TEXTO:
A mão que afaga o monstro
São duas as opções perante a catástrofe
iminente. Podemos assistir serenos e impávidos ao desmoronar dos mais
elementares alicerces da liberdade ou, então, desatamos a arregimentar o
sofá ao eterno descanso, fazendo a nossa parte, partindo para o
combate. São duas atitudes passíveis de entendimento: uma, a maioria
silenciosa, abre a boca de espanto e exclama; a outra, minoria ruidosa,
solta as palavras da boca e passa à demanda. Normalmente, é esta última
que faz revoluções, alarga o passo da história e apressa o tempo que no
relógio tarda a passar.
A eleição de
Donald Trump convocou um Mundo em maioria silenciosa. O espanto
globalizou-se e a onda de choque fez o seu caminho até ao momento em que
o impacto se desvaneceu perante os dislates com que diariamente nos
brindava em folha seca de Twitter. No fundo, voltou a ganhar a corrida
dos primeiros nove meses de presidência com os mesmos métodos que
utilizou para vencer a corrida presidencial até às eleições: conseguiu
convencer-nos, novamente, a olhar para o acessório e não para o
essencial do que representa, é e executa. Enquanto nos silenciámos
maioritariamente para assistir à sua pantomina e estupidez, Trump foi
moldando o Mundo à sua ideologia. E não admira que seja ele o pai
adoptivo que todos os fascistas gostariam de adoptar. Racistas,
neonazis, "alt-right", Ku Klux Klan. E assenta-lhe bem, como a obra
assenta ao pai criador.
A forma
desculpabilizadora como reagiu à violência terrorista de Charlottesville
diz tudo sobre o perigo real que representa. Após marchas de ódio
iluminadas a tochas, saudações, cânticos nacionalistas, bandeiras e
fumos neonazis, depois da morte de uma pessoa que não se silenciava
perante a atrocidade, após um dia que envergonhou e ensombrou a América e
o Mundo, Trump condenou a violência "em vários lados". Em vários lados.

DADOS FORNECIDOS:

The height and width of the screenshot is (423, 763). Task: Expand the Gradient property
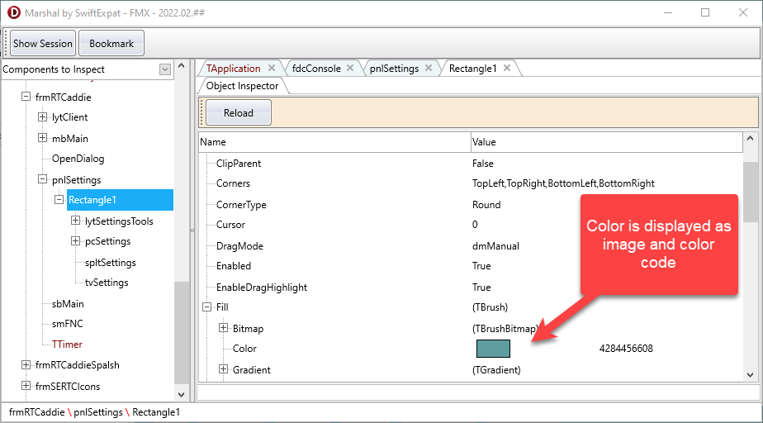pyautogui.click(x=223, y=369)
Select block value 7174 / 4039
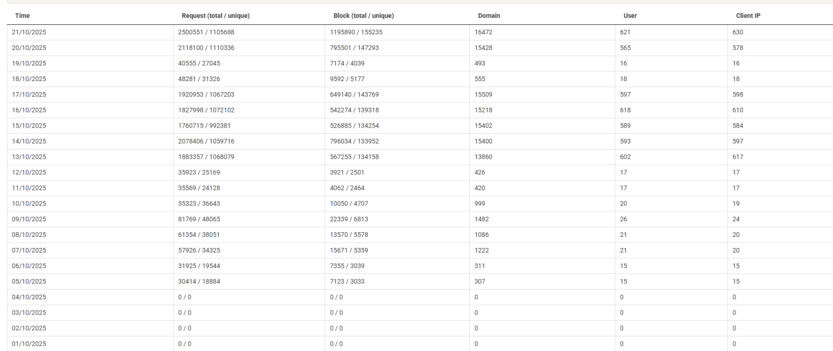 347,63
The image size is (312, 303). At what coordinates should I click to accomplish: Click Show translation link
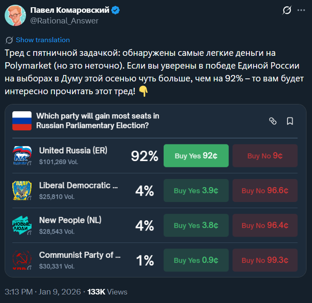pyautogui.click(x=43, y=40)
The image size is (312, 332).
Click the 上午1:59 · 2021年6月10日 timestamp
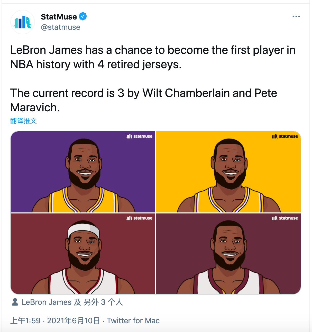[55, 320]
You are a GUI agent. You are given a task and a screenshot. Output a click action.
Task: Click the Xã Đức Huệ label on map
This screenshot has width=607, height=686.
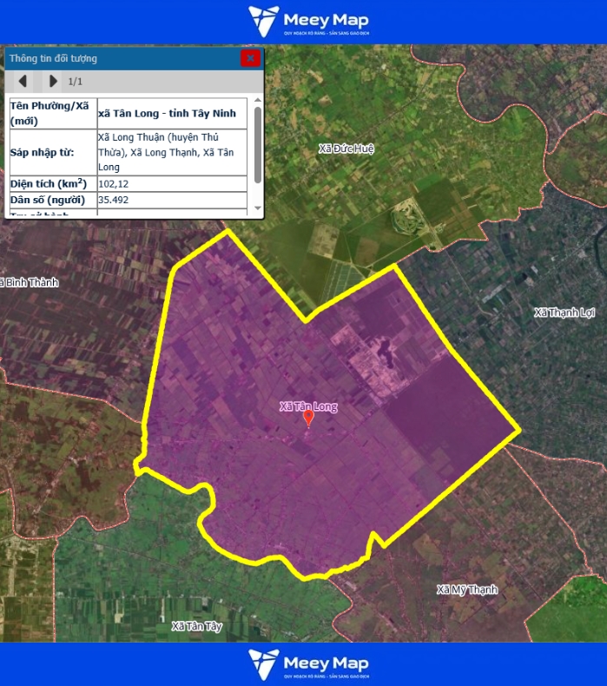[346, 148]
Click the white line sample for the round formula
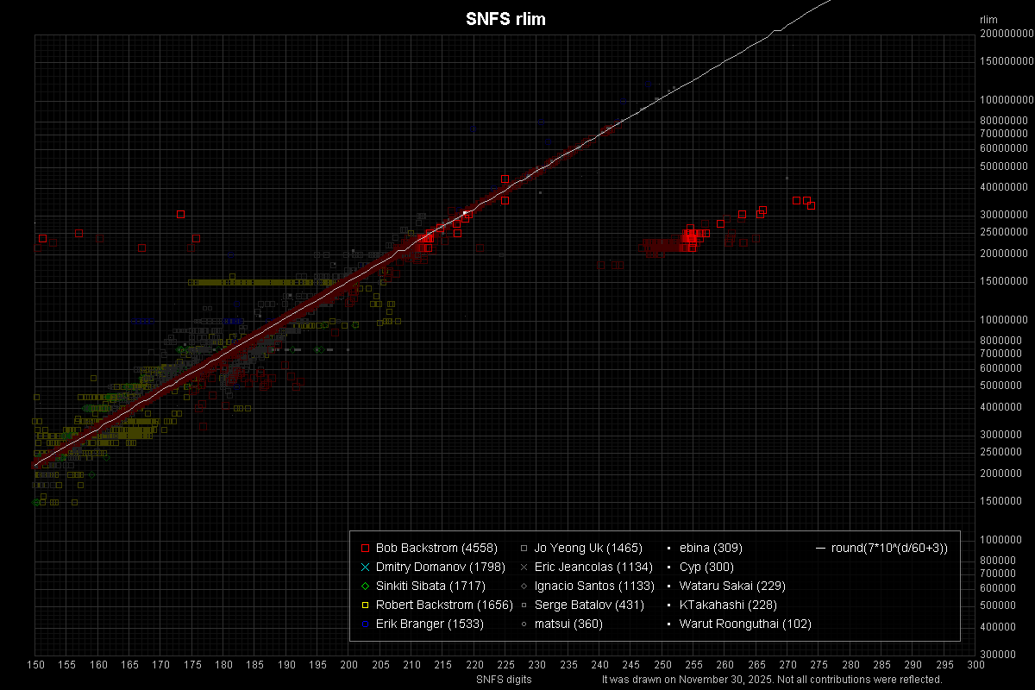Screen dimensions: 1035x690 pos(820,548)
* * *
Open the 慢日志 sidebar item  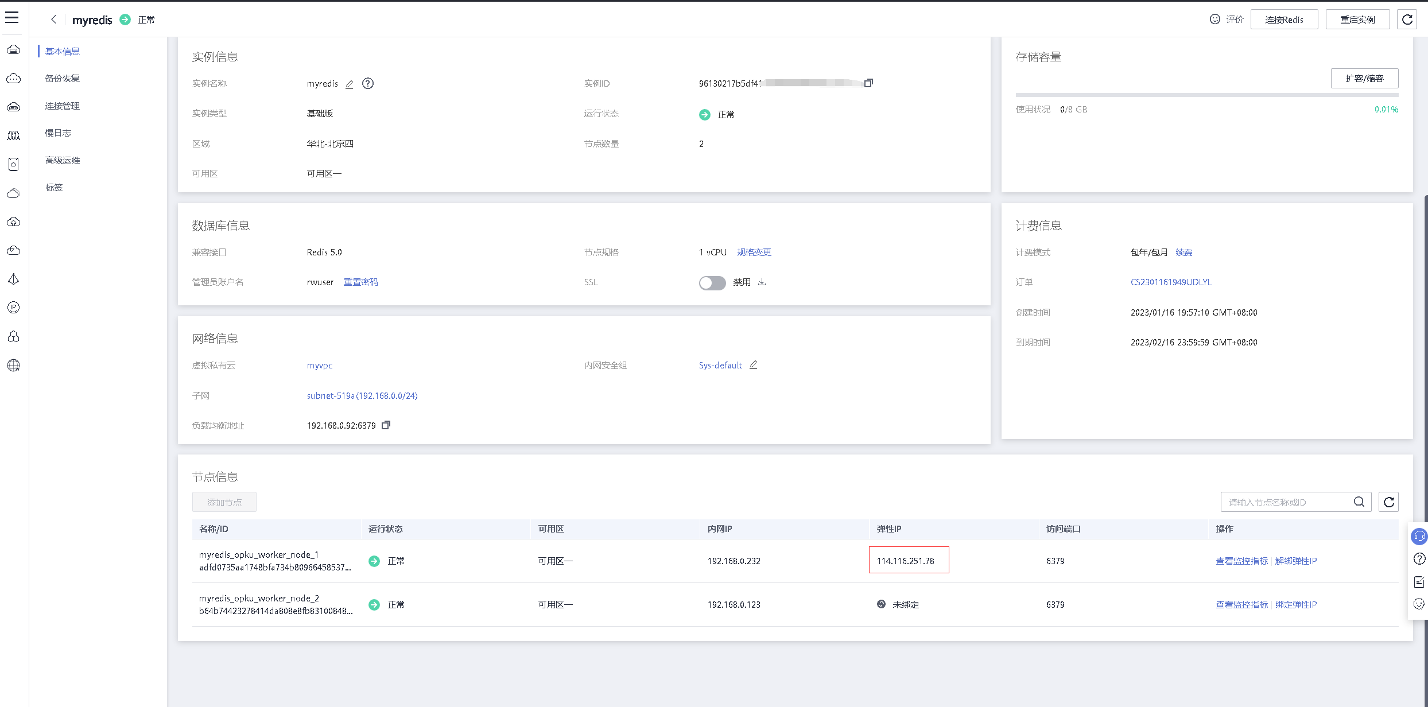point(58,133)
* * *
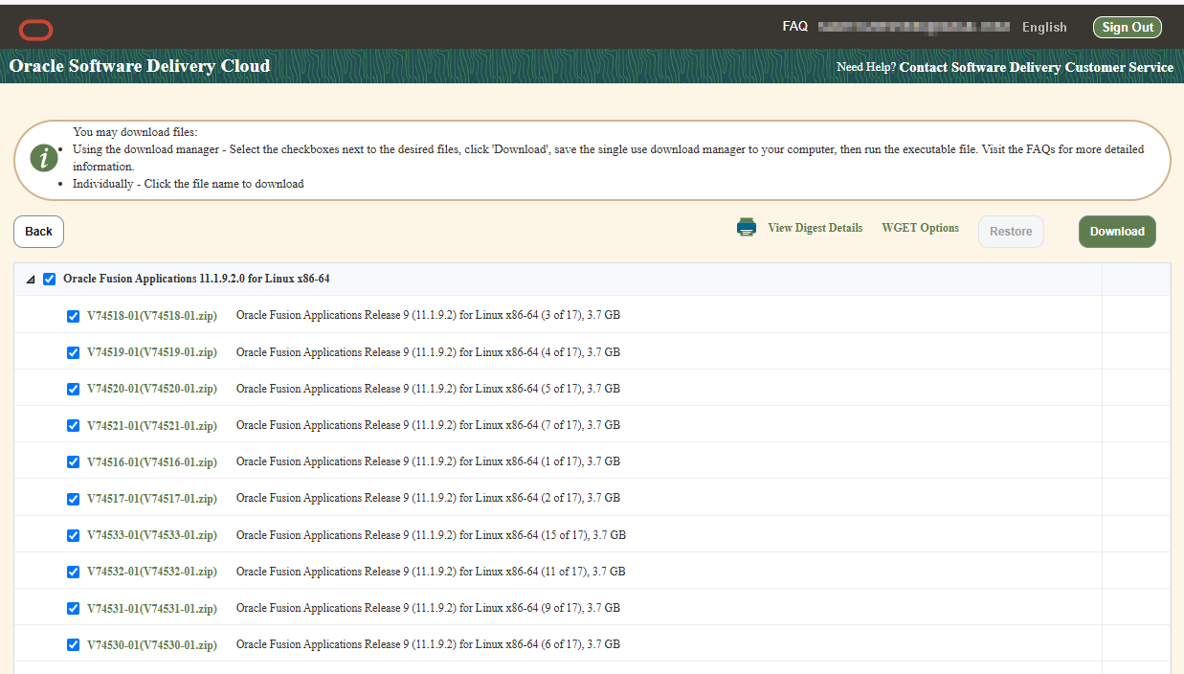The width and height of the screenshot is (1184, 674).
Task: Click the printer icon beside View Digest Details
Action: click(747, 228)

INSTRUÇÃO 1: Transcreva do texto sobre Trump o trecho entre "A eleição de" e "ao pai criador.", inclusive.
INSTRUÇÃO 2: Prossiga a redação do texto sobre Trump a partir da última frase apresentada.

RESPOSTA 1:
A eleição de
Donald Trump convocou um Mundo em maioria silenciosa. O espanto
globalizou-se e a onda de choque fez o seu caminho até ao momento em que
o impacto se desvaneceu perante os dislates com que diariamente nos
brindava em folha seca de Twitter. No fundo, voltou a ganhar a corrida
dos primeiros nove meses de presidência com os mesmos métodos que
utilizou para vencer a corrida presidencial até às eleições: conseguiu
convencer-nos, novamente, a olhar para o acessório e não para o
essencial do que representa, é e executa. Enquanto nos silenciámos
maioritariamente para assistir à sua pantomina e estupidez, Trump foi
moldando o Mundo à sua ideologia. E não admira que seja ele o pai
adoptivo que todos os fascistas gostariam de adoptar. Racistas,
neonazis, "alt-right", Ku Klux Klan. E assenta-lhe bem, como a obra
assenta ao pai criador.

RESPOSTA 2:
Escolheu afagar o monstro, passou a mão pelo pêlo daqueles que ponderam
a vida dos outros em função da cor, religião ou costumes. Precisamente
porque parte de dentro dela para a implodir, Trump é o inimigo público
n.º 1 da democracia no Mundo. E merece ter a sua cabeça a prémio,
afixada em cartaz desde a sala oval até ao mais saloio saloon. Trump tem
razão: nem todos os homens são iguais, ele é diferente.
Há um espelho no Pontal português e, infelizmente, é fiel. A
radicalização extremista do PSD não pára de crescer e nem os
acontecimentos em Charlottesville impediram Passos de vomitar demagogia
sobre a política de imigração em Portugal. Depois de apoiar a xenofobia e
racismo do candidato à Câmara de Loures, Passos Coelho escolheu
estender o seu PSD num caixão indistinto, "qualquer um". Espera-se a
"qualquer momento" que o líder do PNR também o caracterize como "um dos
meus".
* MÚSICO E JURISTA
IN "JORNAL DE NOTÍCIAS"
15/08/17
.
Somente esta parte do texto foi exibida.